Une vie comme une autre
La famille Bilbao est placée sous le signe de la débrouille. Sortant tout juste de prison, Iván devient prêteur sur gage, quand il ne « surveille » pas des voitures devant les boîtes de nuit. Il vit avec sa femme, Yamila, et la fille de cette dernière, Luz. Yamila fait la comptabilité de son mari tandis qu’elle attend un deuxième enfant. Si Iván reste toujours tendre avec Luz, il a des rapports compliqués avec sa famille. Son tempérament est intrinsèque à son business : sa réputation le précède, personne n’a envie de se frotter à quelqu’un d’aussi imposant. Dans les milieux difficiles, la virilité exacerbée est un mécanisme de survie.

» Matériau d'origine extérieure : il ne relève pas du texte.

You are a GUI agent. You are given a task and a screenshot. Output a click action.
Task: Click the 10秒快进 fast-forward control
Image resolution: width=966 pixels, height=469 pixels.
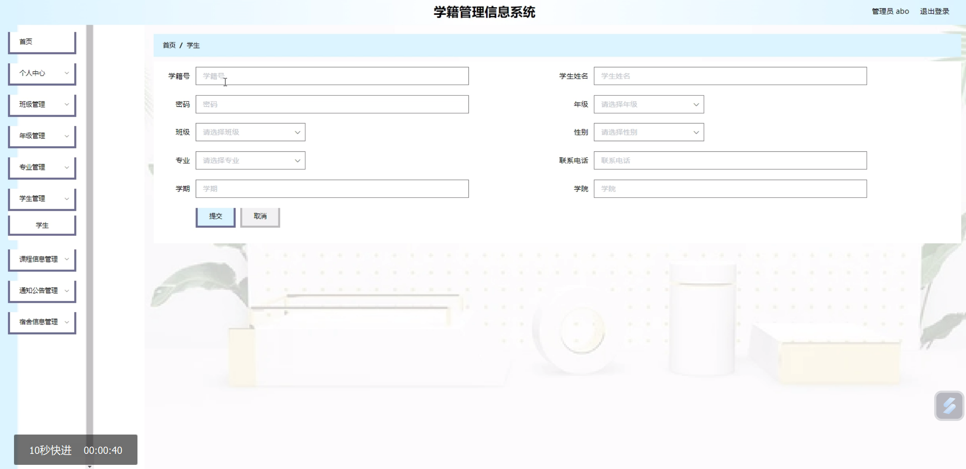click(x=50, y=450)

Car derrière cet amas de muscles se cache une fragilité certaine. Iván a le physique d’un ancien obèse et la colère de l’enfant harcelé. Plusieurs fois il se vante de faire peur, de s’être vengé de tous ceux qui le faisaient souffrir. Cette colère se manifeste à travers plusieurs disputes virulentes dans lesquelles il se montre particulièrement cruel : il renvoie sa femme à la violence de son ex-copain, sa mère à sa précarité, son père à son statut d’orphelin. Ces scènes sont puissantes car Iván n’est pas idéalisé, c’est un homme comme un autre qui souffre et qui fait souffrir ses proches.

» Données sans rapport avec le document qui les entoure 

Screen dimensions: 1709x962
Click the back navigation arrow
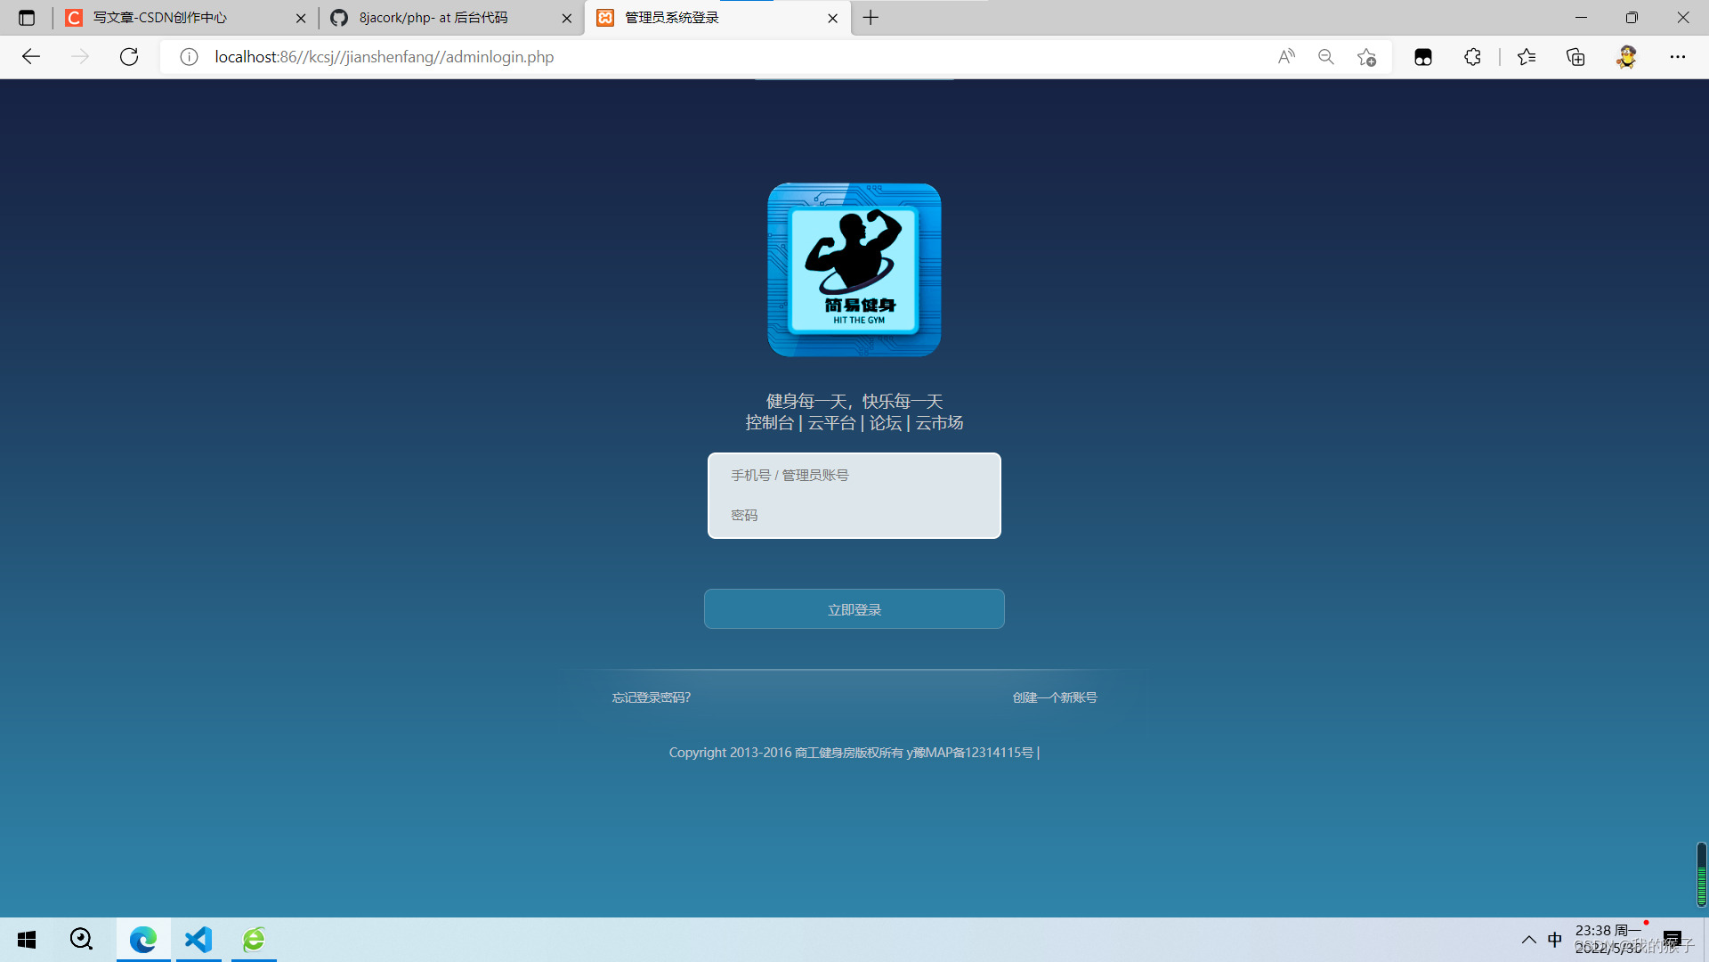(31, 57)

Loin de tout regard moralisateur ou romantique, Pedro Speroni fait des Bilbao une représentation du peuple dans son ensemble : ceux qui subissent leurs conditions de vie sans se laisser abattre, qui sont imparfaits, qui se débrouillent comme ils peuvent. Et puis apparaissent quelques moments de grâce ponctuels, lors d’une échographie ou d’un moment passé en famille. La vie, ni plus ni moins.
The Bilbaos de Pedro Speroni / Projeté à Visions du réel en avril 2023.